When you’re dealing with the wine biz on a consistent basis, there’s one thing you get to see a whole lot of (besides wine, Styrofoam, and cardboard, I mean):
Stainless steel tanks.
Everybody who produces wine wants to show you their steel tanks. Wine people are obsessed with their steel tanks; they basically have total hard-ons for their steel tanks. There might actually be a support group for wine industry folk who have steel tank fetishes… I’m not sure, but I’m also not in any hurry to research that one. Anyway, they don’t just want to show you their steel tanks, they want to talk at length about their steel tanks – their capacity, how many they have, how big they are, and how they use them in special, careful, meticulous ways for separate vinifications of Wine X versus Wine Y. They want you to really understand their steel tanks.

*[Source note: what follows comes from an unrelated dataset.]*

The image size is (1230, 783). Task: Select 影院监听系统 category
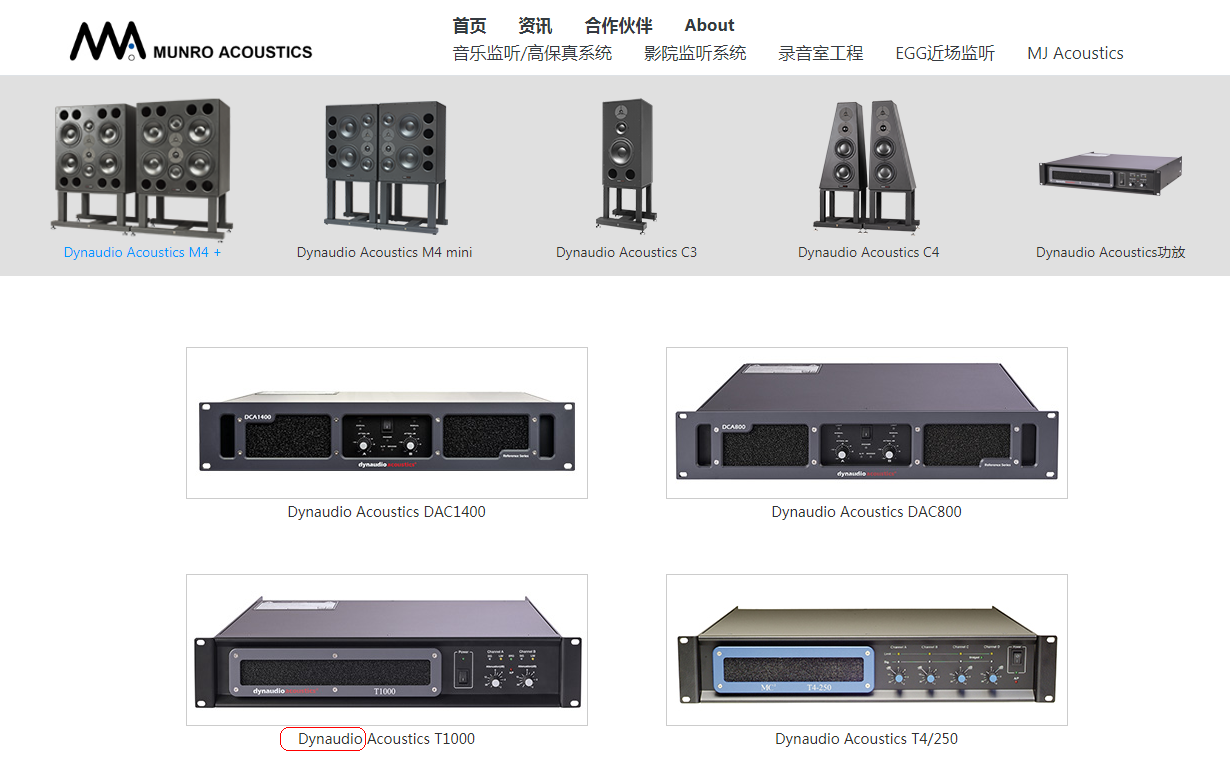(x=695, y=53)
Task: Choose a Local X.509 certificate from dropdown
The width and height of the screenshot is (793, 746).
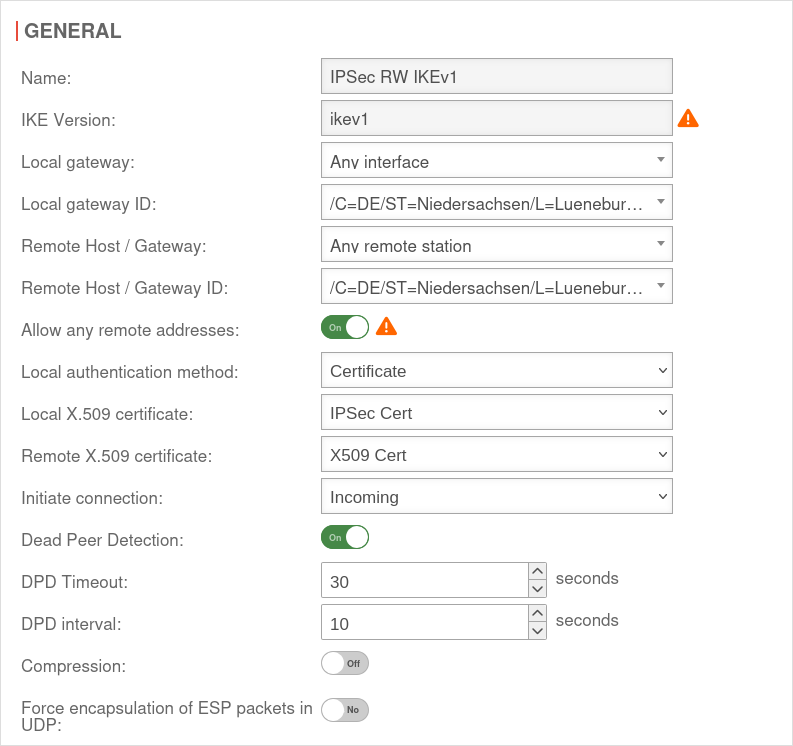Action: coord(496,412)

They want you to love their steel tanks.
The trouble with all this steel tank love is that there are only really two kinds of people that actually give a rat’s ass at all about steel tanks:
1) Wine producers who use steel tanks, and 2) Companies that manufacture steel tanks.
I’ve yet to meet anyone (anyone!) else in the Universe that cares about steel tanks – including me, and (very, very likely) including you who are reading me talking about the wine biz’s hard-on for steel tanks.
So when you find yourself in a situation where steel tanks are actually, truly, 100%-certified cool – like when they’re hidden in the bowels of churches from the Middle Ages in Chianti’s Volpaia, for example – well, let’s just say you get real interested, real fast. Which is exactly what happened to me a couple of weeks ago as I whiled away my time under the Tuscan sun in the heart of Italy’s ancient, beautiful and storied Chianti Classico region…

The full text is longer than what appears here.